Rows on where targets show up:
※

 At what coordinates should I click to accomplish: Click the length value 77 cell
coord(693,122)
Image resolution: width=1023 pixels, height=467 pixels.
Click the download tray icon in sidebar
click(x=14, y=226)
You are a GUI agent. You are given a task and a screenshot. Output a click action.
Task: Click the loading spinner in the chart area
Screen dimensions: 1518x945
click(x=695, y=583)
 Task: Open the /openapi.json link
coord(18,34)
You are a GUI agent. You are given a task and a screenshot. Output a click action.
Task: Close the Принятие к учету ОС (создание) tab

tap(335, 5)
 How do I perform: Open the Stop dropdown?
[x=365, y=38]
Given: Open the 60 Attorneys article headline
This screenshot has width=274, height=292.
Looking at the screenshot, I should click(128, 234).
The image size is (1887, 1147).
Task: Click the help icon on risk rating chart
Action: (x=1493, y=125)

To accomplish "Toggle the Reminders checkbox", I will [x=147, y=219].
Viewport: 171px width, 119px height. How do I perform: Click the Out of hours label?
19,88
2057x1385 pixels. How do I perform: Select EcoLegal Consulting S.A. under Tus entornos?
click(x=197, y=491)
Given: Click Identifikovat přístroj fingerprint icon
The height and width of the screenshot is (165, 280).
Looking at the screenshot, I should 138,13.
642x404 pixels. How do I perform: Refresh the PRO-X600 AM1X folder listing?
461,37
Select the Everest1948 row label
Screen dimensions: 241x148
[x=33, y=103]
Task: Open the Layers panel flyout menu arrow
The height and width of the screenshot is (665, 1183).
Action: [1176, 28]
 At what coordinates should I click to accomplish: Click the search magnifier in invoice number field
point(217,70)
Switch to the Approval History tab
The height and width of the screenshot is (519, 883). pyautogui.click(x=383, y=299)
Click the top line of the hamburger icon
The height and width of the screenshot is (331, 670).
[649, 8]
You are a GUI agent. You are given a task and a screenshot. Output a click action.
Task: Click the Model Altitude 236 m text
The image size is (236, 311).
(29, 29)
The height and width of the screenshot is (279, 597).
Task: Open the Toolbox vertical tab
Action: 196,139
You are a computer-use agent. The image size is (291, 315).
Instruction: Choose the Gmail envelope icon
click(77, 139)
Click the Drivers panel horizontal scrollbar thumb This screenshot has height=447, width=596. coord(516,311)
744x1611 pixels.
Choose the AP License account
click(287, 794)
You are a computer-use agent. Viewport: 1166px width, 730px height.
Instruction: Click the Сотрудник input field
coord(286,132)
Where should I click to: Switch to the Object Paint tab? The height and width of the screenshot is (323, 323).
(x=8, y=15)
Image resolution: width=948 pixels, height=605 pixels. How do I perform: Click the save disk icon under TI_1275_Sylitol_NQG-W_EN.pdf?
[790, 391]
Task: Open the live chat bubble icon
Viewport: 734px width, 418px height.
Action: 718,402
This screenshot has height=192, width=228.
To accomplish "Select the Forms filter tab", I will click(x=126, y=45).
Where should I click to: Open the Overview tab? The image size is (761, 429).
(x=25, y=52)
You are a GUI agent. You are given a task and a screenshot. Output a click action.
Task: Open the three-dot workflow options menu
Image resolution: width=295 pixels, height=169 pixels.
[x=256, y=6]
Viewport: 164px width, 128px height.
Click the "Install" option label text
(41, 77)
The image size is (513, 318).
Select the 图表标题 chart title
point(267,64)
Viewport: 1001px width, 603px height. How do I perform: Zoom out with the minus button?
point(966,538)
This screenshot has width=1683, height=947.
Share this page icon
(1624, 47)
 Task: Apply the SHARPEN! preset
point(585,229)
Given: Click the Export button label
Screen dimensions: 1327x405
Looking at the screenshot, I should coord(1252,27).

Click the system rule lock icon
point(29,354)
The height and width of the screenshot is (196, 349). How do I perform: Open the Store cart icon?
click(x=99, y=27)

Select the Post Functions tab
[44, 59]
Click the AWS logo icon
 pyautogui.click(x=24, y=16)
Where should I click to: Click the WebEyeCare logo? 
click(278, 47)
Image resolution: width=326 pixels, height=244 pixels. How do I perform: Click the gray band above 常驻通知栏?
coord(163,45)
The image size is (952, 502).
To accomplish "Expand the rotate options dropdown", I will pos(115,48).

※

**DIRECTIONS:** Rewrite the data from the line containing "The height and width of the screenshot is (196, 349)." through the end of the data, changing "logo" to "emblem" and keeping everything else the same.

**THE RESPONSE:**
The height and width of the screenshot is (196, 349). How do I perform: Open the Store cart icon?
click(x=99, y=27)

Select the Post Functions tab
[44, 59]
Click the AWS emblem icon
 pyautogui.click(x=24, y=16)
Where should I click to: Click the WebEyeCare emblem? 
click(278, 47)
Image resolution: width=326 pixels, height=244 pixels. How do I perform: Click the gray band above 常驻通知栏?
coord(163,45)
The image size is (952, 502).
To accomplish "Expand the rotate options dropdown", I will pos(115,48).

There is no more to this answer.